Butcher v. State

In Butcher v. State, 454 S.W.3d 13, 20 (Tex.Crim.App. 2015), the Court clarified that although it had abolished factual-sufficiency review as it applies to criminal convictions in Brooks v. State, 323 S.W.3d 893 (Tex.Crim.App. 2010), "affirmative defenses may be evaluated for both legal and factual sufficiency." Butcher, 454 S.W.3d at 20. In a legal-sufficiency review of an affirmative defense, the Court explained, "reviewing courts should first assay the record for a scintilla of evidence favorable to the factfinder's finding and disregard all evidence to the contrary unless a reasonable factfinder could not." Id.

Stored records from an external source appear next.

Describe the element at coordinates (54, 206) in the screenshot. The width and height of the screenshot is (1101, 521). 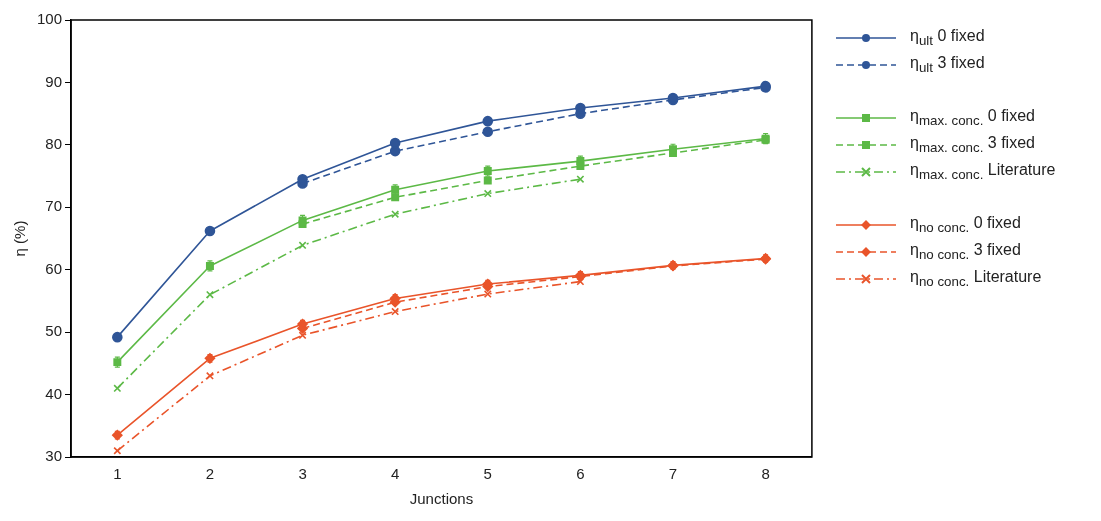
I see `y-tick-label: 70` at that location.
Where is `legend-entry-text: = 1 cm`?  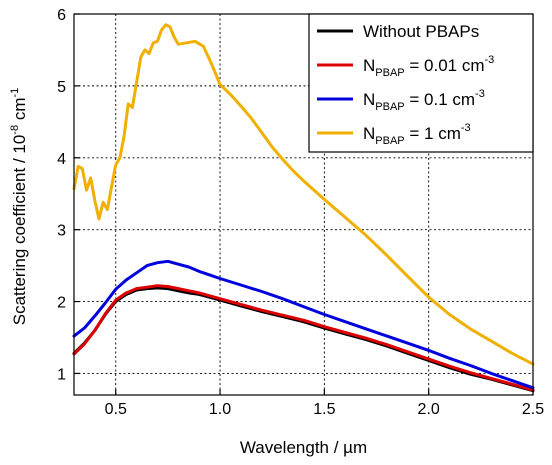
legend-entry-text: = 1 cm is located at coordinates (433, 134).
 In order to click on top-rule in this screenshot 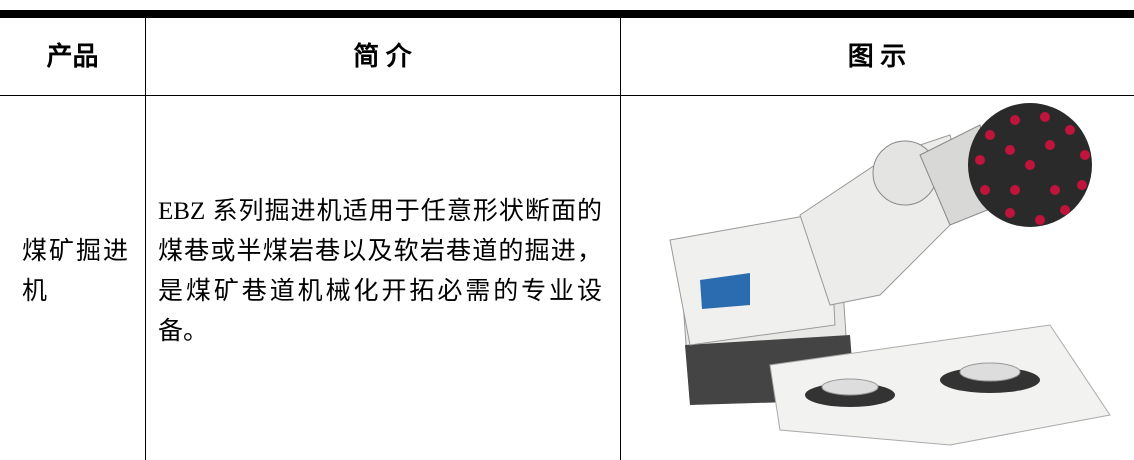, I will do `click(567, 14)`.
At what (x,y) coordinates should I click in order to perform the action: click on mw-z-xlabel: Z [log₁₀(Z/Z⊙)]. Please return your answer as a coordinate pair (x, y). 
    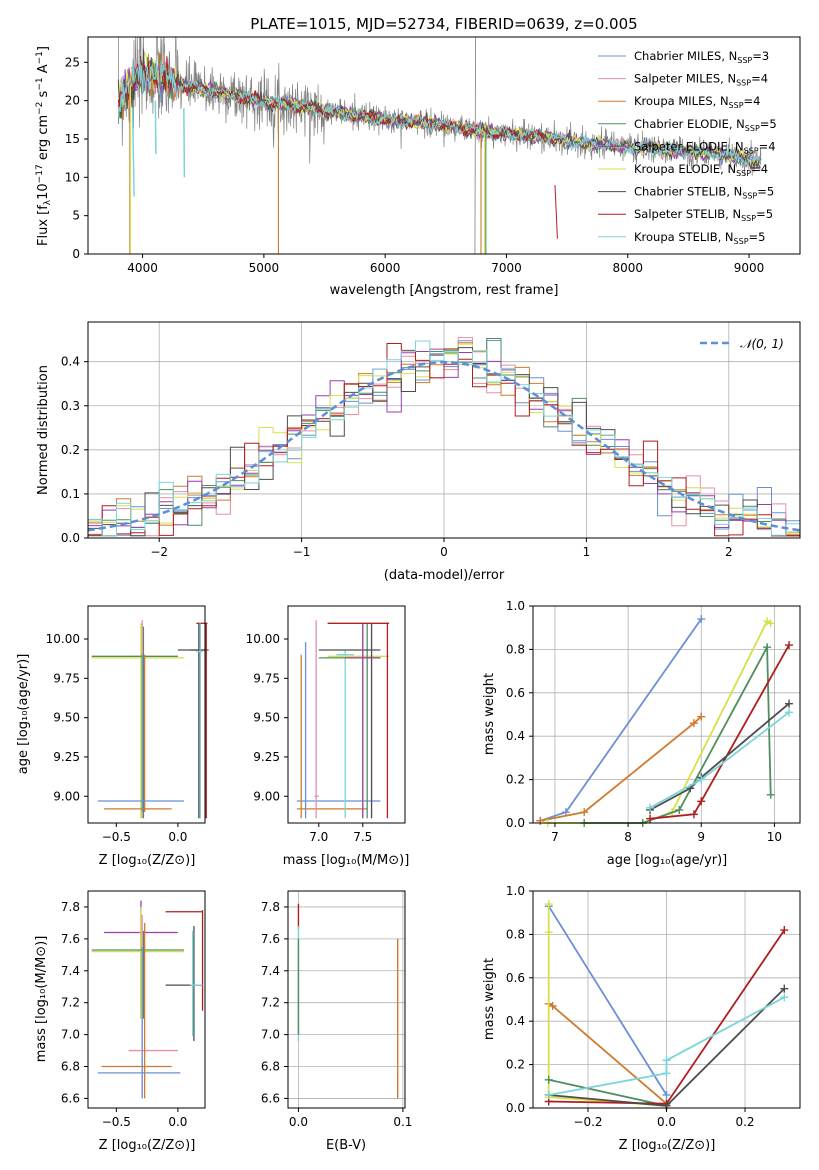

In a review of this nature, a jury's rejection of a defendant's affirmative defense "should be overturned for lack of legal sufficiency only if the appealing party establishes that the evidence conclusively proves his affirmative defense, and 'no reasonable factfinder was free to think otherwise.'" Id. When examining the factual sufficiency of a jury's rejection of an affirmative defense, however, an appellant court must examine the evidence in a neutral light, but may only overrule a jury's verdict if it is against the "great weight of the evidence as to be manifestly unjust, conscience-shocking, or clearly biased." Id.